Not a good photo of kite surfers off the coast as I forgot to take my big camera that day
 We had a look at The Ravenglass and Eskdale narrow gauge preserved steam railway
Here's Col having a close look!
 It's almost obligatory when in the lake District to visit Hill Top - The Farm that belonged to Beatrix Potter



We searched for Peter Rabbit and Mrs Tiggywinkle in the garden, but they were hiding!

 My Favourite place was Townend . A farm that had been in the same ownership for 400 years. No photos allowed inside which is full of all the original features from the last owners. The farm never had running water or electricity, and was given to The National Trust in 1948. Amazingly this small farmhouse has the third largest collection of books of any NT property. Pictures from the internet HERE 
I could have spent ages here but they were running 1 hour tours so we  would have had to have waited until after the last tour to have another look round.


 If you've got children then Wray castle on the western shore of Lake Windermere is a wonderful place to visit. As far removed from the usual national Trust property as you could possibly get, it is full of surprises for children of all ages.See more here



Wray Castle- A Victorian house built to look like a medieval castle
That's our holiday in pictures but what I've not got photos of is the lovely colours of the trees up there. Autumn is a beautiful time to visit, although we were surprised how busy it was especially on the narrow winding roads - it must be hell getting about in the middle of the summer season.

  It was a good test for the caravan. We've got a list of things we need to take with us next time and some things that we don't need to take. There are one or two small jobs to do - like adding some hooks and making sure the water pipe to the washbasin doesn't become un-connected again- turning all the towels in the cupboard below into a soggy heap!

The books I read while on holiday have been added to my Books Read 2015 page. I can really recommend  Love and War in the WRNS by Vicki Unwin which is a book full of letters from a young girl who joined up at age 21 to her mother and father.

A warm welcome to Katia and Lee Ann and thank you to everyone for Mango Chutney comments.
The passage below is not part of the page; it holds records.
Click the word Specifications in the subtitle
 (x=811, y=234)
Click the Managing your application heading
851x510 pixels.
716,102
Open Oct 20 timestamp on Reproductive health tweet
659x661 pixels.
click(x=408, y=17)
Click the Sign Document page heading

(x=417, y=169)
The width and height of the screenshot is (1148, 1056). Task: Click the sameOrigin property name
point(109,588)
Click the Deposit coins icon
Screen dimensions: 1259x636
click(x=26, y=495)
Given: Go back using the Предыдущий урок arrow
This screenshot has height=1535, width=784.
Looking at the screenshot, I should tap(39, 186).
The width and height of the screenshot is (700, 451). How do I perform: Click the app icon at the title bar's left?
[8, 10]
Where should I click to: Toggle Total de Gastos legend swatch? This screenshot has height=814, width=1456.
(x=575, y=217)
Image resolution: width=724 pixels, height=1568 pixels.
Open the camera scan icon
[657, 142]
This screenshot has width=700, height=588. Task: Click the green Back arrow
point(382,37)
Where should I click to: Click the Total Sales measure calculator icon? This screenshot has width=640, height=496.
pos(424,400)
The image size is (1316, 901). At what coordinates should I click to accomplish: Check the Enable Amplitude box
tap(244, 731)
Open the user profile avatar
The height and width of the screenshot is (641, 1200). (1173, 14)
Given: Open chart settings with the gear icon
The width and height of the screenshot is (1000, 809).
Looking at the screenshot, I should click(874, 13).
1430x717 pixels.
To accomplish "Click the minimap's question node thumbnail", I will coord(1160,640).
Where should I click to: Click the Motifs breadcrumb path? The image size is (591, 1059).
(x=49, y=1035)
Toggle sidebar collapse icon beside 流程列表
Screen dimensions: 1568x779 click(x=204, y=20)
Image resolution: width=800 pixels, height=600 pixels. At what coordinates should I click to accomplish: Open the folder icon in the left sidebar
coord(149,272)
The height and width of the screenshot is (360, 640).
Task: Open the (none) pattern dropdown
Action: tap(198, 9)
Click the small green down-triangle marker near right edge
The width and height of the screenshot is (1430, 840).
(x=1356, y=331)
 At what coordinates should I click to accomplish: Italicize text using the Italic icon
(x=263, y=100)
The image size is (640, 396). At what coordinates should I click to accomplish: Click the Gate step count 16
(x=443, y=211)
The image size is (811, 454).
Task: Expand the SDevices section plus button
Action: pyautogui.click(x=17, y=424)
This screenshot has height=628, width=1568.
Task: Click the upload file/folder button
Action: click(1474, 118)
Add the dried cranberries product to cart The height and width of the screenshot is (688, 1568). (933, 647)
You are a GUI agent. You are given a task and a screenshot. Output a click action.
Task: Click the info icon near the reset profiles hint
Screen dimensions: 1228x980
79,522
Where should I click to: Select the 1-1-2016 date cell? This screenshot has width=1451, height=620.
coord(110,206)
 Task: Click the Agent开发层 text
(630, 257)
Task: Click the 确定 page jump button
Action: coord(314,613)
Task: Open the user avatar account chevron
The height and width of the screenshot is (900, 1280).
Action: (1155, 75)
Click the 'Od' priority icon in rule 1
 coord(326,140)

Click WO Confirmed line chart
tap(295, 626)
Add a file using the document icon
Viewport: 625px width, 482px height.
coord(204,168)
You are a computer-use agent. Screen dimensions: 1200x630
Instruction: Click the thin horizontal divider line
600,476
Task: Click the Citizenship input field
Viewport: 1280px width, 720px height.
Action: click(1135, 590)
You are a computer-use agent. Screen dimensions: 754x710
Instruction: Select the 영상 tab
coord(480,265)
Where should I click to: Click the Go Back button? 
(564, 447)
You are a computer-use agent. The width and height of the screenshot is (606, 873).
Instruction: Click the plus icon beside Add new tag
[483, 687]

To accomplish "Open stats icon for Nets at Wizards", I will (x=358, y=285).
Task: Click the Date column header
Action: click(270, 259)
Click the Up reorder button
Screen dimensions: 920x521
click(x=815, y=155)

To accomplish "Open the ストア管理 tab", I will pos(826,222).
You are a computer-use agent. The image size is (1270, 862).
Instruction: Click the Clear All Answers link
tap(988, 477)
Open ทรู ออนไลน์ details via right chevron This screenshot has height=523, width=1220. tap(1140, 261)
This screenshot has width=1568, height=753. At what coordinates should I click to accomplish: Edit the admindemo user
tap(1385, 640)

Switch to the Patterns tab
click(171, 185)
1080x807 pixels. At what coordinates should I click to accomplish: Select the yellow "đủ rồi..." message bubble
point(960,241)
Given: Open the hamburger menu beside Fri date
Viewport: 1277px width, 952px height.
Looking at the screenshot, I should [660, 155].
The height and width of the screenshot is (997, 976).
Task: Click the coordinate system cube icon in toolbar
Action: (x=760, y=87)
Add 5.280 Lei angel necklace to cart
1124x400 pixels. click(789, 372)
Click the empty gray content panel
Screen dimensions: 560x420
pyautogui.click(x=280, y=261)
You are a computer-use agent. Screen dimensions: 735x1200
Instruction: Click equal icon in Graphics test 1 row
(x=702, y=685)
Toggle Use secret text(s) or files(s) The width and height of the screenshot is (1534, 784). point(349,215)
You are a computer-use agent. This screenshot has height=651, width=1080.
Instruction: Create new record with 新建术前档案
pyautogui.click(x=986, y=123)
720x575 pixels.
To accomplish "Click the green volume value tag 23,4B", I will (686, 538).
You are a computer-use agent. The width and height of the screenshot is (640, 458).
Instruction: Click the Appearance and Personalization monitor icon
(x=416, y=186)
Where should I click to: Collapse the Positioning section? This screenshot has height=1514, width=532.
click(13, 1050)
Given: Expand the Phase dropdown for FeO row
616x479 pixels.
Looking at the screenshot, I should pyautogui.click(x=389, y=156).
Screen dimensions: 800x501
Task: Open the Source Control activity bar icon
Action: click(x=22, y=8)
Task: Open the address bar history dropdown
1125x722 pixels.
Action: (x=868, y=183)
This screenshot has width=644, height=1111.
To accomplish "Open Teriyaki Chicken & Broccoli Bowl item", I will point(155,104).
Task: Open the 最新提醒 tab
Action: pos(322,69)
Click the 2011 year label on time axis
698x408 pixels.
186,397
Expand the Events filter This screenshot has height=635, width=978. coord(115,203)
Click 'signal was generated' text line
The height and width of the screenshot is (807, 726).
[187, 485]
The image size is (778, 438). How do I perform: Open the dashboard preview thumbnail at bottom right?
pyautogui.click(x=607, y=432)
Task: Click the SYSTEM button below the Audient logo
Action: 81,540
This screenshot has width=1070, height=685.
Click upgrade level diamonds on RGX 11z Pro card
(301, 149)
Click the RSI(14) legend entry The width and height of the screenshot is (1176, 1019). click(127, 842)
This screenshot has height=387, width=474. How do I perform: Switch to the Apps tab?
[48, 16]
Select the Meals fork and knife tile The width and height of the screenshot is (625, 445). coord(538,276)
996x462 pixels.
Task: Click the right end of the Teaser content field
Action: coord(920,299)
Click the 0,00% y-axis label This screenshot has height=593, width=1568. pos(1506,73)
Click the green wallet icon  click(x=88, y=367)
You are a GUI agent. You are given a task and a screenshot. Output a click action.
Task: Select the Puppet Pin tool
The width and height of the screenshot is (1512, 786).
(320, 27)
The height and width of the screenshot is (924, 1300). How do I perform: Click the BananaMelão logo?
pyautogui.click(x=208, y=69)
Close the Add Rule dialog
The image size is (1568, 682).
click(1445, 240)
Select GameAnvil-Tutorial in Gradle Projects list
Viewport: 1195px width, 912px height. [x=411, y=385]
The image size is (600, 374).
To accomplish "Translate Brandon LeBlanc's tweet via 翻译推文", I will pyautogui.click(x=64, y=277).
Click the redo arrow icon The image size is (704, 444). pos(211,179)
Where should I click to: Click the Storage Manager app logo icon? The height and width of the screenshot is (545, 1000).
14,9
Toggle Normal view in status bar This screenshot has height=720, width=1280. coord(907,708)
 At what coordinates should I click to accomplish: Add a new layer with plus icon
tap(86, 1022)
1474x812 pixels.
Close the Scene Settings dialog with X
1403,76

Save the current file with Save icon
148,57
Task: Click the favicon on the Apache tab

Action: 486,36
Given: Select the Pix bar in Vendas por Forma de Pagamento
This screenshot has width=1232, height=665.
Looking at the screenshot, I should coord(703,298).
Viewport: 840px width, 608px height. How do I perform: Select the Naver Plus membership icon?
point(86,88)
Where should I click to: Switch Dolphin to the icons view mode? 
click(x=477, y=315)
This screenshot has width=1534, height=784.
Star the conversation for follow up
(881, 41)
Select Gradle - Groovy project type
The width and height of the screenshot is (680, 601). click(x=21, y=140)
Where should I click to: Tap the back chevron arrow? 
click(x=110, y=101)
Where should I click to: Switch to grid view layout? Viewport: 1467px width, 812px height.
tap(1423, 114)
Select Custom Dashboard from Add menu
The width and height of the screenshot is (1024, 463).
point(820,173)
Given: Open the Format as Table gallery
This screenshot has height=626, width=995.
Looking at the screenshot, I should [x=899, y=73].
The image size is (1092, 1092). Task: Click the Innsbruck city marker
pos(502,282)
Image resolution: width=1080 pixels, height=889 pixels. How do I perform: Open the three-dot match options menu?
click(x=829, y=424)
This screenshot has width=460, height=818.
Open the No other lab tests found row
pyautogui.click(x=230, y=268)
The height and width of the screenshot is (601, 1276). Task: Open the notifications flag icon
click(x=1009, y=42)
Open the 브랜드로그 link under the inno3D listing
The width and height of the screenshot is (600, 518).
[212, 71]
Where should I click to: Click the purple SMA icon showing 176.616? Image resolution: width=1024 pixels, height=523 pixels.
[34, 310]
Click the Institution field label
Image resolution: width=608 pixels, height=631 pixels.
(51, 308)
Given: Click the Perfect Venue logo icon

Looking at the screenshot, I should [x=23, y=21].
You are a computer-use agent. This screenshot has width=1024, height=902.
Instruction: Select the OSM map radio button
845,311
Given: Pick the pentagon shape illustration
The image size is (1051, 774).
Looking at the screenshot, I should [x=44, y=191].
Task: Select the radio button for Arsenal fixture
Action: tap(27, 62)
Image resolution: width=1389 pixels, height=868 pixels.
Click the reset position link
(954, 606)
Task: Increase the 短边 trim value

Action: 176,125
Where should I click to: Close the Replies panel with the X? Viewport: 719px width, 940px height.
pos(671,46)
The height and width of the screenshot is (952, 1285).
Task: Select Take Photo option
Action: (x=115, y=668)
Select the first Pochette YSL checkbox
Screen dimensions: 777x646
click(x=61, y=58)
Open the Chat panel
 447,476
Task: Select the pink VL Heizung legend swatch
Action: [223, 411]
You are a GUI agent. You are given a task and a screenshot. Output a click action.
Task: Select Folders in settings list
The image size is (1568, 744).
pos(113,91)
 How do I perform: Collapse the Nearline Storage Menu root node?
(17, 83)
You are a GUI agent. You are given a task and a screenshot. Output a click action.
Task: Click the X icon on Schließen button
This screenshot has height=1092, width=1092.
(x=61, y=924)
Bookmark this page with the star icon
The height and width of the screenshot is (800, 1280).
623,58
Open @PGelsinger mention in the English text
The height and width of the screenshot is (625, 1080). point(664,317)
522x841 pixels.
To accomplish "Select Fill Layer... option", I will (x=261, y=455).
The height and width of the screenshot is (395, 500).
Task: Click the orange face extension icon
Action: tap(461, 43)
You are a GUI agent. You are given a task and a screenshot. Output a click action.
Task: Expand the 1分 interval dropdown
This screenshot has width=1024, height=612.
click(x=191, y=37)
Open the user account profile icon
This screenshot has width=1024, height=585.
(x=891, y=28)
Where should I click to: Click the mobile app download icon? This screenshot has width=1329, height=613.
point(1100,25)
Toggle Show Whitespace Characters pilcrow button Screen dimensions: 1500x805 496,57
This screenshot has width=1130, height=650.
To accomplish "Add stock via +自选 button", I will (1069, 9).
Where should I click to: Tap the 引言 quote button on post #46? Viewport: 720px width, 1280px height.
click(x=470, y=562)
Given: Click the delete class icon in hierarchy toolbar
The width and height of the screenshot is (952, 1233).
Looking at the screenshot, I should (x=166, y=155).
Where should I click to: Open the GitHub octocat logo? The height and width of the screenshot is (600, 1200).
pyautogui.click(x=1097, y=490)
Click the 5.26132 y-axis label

Now I had better get some washing and caravan sorting done so that we can go away again later in the month!

Back Soon
Sue

Thursday, 8 October 2015

Another thing for the hampers (and the cupboard)

Just occasionally, I see something with a yellow reduced sticker in Tescos that is actually worth buying.  Last month it was 4 mangoes at 50p each and thought a-ha - mango chutney.
 Ages since I made any, back in the days when Col went to the office in Ipswich and I got  a lift to town and the chance to look at proper market stalls where they often had mangoes at 4 for £1. Now they are £1 each or even more.
Straight home and fetched some jars in from the shed to wash and got the ingredients into the preserving pan.
An hour and a bit later and 6 and a half jars were made.
 The recipe is on my recipe page. This is a mild fruity recipe to make a contrast when it is served with curry unlike some I've seen which are hotter than the curry. If you wanted it hotter some chilies could be added.

Welcome to Victoria -  a new follower but  not a new follower! and Greta, there may be someone else too but I'm not sure who. Hello anyway

Back in a day or 3
Sue

Tuesday, 6 October 2015

The Three Craft Books

 When I did my usual library book photo last month someone asked if I could share what was in the 3 Craft Books. I took a photo at the time, wrote the post a couple of weeks later and then forgot to post it. Better late than never!


Granny Chic, well what can I say about this. If you think having a curtain at your window made from random bits of net, tray cloths and doilies stitched together any-old-how is a "peachey" idea then this is the book for you! The authors were bloggers to start with but after the book seem to have given up blogging.

Have Yourself  A Very vintage Christmas is a book from the States. Taking a look at what was in fashion there for Christmas decorations for each decade from 1920s to 1960s. With ideas to copy and recipes too. There is an Art Portfolio at the end so that you can photocopy some things to make postcards,stickers or seals. The history bit was interesting - seeing which ideas made it across the Atlantic but the only idea I liked was  a Yuletide Shelf Edger, I could do this for my dresser if I find myself with a hour or two to spare before Christmas!

The third book is Vintage Craft by Pearl Lowe published in 2013.
Some nice ideas in this book if you can find all the vintage bits and pieces. My problem with vintage decorating is that when you have a wood-burner everything soon gets covered with dust and many of the items used would be difficult to wash or clean.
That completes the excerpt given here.